[Entries on where items appear]

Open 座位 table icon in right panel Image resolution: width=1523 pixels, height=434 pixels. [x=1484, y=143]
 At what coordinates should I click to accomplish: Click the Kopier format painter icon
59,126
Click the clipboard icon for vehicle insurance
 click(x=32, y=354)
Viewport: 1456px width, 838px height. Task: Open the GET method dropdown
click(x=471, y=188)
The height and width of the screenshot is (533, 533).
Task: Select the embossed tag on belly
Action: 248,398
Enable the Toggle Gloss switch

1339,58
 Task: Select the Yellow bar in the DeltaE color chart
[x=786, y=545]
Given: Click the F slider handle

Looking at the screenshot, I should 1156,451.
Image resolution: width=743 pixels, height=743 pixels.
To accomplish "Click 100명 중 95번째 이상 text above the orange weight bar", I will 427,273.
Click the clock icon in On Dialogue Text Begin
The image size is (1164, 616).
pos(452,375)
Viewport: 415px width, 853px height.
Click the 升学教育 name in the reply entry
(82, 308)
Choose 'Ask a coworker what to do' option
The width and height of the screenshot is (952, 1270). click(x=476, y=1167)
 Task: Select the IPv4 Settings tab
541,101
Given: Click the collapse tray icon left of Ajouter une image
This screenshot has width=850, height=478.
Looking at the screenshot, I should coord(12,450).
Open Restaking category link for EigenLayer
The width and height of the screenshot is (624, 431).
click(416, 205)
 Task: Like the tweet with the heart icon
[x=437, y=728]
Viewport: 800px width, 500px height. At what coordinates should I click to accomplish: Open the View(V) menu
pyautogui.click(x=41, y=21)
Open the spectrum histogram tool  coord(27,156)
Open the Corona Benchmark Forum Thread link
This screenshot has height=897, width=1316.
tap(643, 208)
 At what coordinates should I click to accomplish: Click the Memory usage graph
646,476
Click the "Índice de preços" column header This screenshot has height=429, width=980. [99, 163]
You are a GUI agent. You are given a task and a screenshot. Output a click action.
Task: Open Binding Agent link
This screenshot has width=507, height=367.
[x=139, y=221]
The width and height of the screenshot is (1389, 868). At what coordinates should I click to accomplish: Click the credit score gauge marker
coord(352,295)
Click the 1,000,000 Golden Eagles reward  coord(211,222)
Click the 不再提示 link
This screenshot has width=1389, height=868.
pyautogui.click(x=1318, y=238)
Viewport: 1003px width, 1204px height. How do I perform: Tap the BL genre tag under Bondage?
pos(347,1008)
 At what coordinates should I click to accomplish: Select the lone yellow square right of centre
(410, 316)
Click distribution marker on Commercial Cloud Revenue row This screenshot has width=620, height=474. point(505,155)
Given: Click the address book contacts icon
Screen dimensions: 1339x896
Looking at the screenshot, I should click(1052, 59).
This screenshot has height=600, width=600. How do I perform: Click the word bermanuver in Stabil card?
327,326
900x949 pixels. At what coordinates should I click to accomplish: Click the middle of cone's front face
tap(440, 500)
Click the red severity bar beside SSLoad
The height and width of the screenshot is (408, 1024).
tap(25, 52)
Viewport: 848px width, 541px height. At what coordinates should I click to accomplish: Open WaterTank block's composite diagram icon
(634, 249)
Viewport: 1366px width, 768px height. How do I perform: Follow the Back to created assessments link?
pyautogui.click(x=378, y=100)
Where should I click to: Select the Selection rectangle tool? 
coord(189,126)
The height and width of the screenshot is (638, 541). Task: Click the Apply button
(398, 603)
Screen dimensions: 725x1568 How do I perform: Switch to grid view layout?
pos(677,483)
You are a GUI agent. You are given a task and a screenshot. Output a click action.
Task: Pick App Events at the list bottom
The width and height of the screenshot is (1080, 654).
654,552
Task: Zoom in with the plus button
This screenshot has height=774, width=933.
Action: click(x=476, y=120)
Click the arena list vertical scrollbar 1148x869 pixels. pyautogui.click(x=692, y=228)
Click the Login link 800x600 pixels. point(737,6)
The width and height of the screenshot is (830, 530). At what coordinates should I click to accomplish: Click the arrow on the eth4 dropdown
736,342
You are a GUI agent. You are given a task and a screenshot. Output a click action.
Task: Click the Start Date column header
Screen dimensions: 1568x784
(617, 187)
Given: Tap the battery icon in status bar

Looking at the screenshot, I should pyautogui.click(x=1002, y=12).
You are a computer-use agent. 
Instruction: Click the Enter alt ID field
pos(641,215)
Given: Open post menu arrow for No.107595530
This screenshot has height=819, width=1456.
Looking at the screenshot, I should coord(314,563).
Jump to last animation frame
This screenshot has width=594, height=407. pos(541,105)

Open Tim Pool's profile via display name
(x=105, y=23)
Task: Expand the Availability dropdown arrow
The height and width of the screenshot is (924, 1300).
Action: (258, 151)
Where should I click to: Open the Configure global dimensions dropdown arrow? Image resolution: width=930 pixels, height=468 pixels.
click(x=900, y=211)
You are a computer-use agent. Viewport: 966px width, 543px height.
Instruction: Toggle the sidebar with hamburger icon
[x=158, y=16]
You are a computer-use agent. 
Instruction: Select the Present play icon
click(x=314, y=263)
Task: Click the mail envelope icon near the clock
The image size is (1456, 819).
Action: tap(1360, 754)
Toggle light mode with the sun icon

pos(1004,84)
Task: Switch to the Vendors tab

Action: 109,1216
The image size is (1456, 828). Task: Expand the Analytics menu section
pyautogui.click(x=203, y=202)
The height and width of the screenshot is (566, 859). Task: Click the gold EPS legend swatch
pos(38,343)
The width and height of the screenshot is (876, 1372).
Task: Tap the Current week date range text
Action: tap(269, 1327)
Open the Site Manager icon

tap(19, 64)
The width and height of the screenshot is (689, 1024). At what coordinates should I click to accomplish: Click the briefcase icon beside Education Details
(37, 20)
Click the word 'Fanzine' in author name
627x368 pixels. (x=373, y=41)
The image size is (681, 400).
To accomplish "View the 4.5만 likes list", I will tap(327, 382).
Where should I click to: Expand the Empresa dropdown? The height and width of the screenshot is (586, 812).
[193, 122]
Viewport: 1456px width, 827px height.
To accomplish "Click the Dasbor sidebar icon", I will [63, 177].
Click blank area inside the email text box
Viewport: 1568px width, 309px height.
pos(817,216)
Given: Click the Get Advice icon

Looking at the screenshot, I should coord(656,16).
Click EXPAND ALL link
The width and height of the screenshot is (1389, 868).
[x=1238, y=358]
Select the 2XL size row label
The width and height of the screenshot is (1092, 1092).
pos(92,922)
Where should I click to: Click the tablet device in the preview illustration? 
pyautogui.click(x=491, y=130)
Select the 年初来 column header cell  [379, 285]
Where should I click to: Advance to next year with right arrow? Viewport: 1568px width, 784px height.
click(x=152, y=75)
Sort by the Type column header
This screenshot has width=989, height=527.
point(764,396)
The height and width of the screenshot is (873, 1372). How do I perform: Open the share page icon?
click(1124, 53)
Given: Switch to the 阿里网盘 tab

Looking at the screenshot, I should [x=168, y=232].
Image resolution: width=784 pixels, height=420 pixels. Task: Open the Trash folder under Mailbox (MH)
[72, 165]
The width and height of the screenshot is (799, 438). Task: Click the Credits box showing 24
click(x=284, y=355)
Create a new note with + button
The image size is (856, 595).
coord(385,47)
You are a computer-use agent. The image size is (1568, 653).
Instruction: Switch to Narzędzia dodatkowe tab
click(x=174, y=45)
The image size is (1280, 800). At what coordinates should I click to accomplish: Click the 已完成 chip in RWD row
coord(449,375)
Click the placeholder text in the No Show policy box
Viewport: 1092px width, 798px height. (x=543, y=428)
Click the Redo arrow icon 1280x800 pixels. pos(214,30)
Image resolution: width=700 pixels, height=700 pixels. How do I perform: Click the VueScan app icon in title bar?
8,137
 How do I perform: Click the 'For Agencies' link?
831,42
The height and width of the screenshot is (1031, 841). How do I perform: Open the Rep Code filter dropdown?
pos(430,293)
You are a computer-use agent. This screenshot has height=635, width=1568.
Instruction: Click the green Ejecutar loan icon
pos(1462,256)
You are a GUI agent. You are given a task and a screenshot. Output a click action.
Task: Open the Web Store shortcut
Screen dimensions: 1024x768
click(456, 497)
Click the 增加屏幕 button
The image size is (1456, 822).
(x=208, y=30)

● Exercise details
Rewrite everything in the entries from the line containing "Toggle light mode with the sun icon" down to the line containing "pos(817,216)" as a Markdown table with the columns Row and Line, and leave out blank lines.

● Completed task
| Row | Line |
|---|---|
| 1 | Toggle light mode with the sun icon |
| 2 | pos(1004,84) |
| 3 | Task: Switch to the Vendors tab |
| 4 | Action: 109,1216 |
| 5 | The image size is (1456, 828). Task: Expand the Analytics menu section |
| 6 | pyautogui.click(x=203, y=202) |
| 7 | The height and width of the screenshot is (566, 859). Task: Click the gold EPS legend swatch |
| 8 | pos(38,343) |
| 9 | The width and height of the screenshot is (876, 1372). |
| 10 | Task: Tap the Current week date range text |
| 11 | Action: tap(269, 1327) |
| 12 | Open the Site Manager icon |
| 13 | tap(19, 64) |
| 14 | The width and height of the screenshot is (689, 1024). At what coordinates should I click to accomplish: Click the briefcase icon beside Education Details |
| 15 | (37, 20) |
| 16 | Click the word 'Fanzine' in author name |
| 17 | 627x368 pixels. (x=373, y=41) |
| 18 | The image size is (681, 400). |
| 19 | To accomplish "View the 4.5만 likes list", I will tap(327, 382). |
| 20 | Where should I click to: Expand the Empresa dropdown? The height and width of the screenshot is (586, 812). |
| 21 | [193, 122] |
| 22 | Viewport: 1456px width, 827px height. |
| 23 | To accomplish "Click the Dasbor sidebar icon", I will [63, 177]. |
| 24 | Click blank area inside the email text box |
| 25 | Viewport: 1568px width, 309px height. |
| 26 | pos(817,216) |